Commissioner's Blog: Buying tickets online
With Commissioner for Consumer Protection David Hillyard
Big name concert announcements lately include U2, the Spice Girls and Michael Bublé coming to Perth. In the excitement and rush to get the best tickets for music, entertainment or sport events we know people can accidentally buy from unauthorised sellers that come up first in an internet search*.
Usual consumer rights apply when you buy tickets online – you shouldn’t be misled, costs should not be hidden from you, plus the ticket should match the description given. But two major unauthorised ticket resellers are based overseas, making it hard to apply Australian laws.
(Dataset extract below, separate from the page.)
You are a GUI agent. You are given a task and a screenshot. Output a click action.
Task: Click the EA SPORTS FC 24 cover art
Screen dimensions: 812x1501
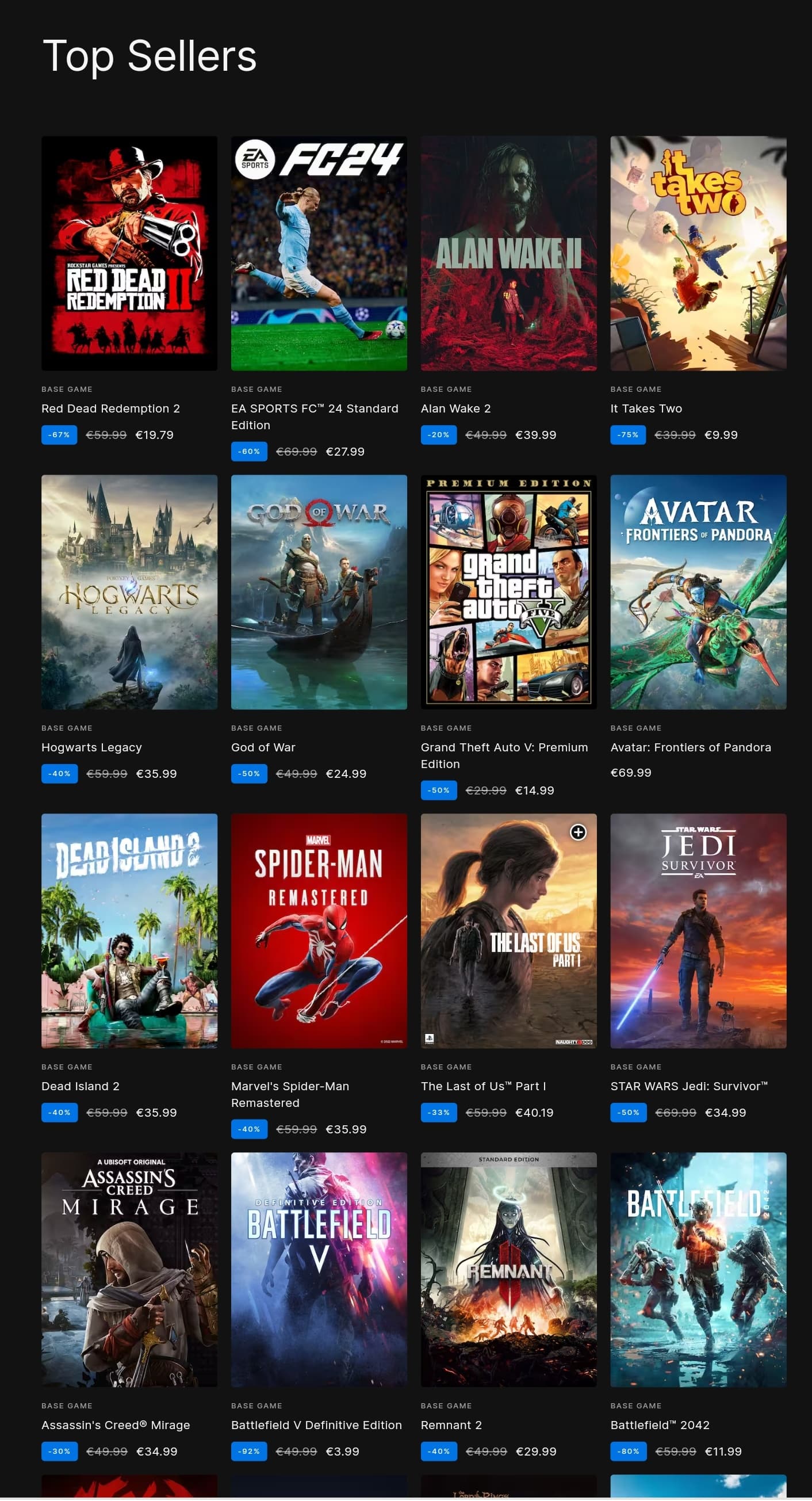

Resellers charge a lot more than the face value of a ticket and may indicate limited availability, when in truth the authorised seller has better seats for cheaper. The ACCC has taken action against Viagogo for this sort of conduct and the Court found Viagogo was guilty of misleading consumers by implying it was an official seller, charging extraordinarily high booking fees and falsely claiming tickets were scarce when there were plenty available elsewhere.
In Australia our main authorised ticket sellers are Ticketek and Ticketmaster, so familiarise yourself with the addresses / URLs for their official websites. Have an online account / login ready for these sites, so you don’t panic buy tickets outside official channels. Also, signing up to a band or artist’s fan club, or subscribing to a venue or promoter’s alerts, can give you access to official pre-sales.
Terms and conditions can prevent you getting into an event if you have bought from a ticket reseller. You also risk not getting the tickets you’ve ordered, such as unexpected restricted view, or even a fake ticket or no ticket at all.
Pay by credit card and then if you don’t get what you paid for ask your bank for a chargeback. Be aware if you buy from an unauthorised seller far in advance of an event, your card provider may tell you to wait to see if you receive a ticket before you can claim a chargeback, leaving you in limbo.
In recent years various state and territory governments have introduced specific legislation regulating the reselling of tickets. WA’s proposed new laws (expected to pass late 2019) would cap the re-sale pricing at 10% meaning consumers would only be able to re-sell a ticket at a maximum of 10% above the face value of the ticket. The community would then be encouraged to report any sightings of ticket re-sale prices above the 10% to Consumer Protection.
*on 18 July 2019 Google announced it would be banning Viagogo from top / prime search result position due to years of consumer and artist complaints alleging misleading claims and inflated prices.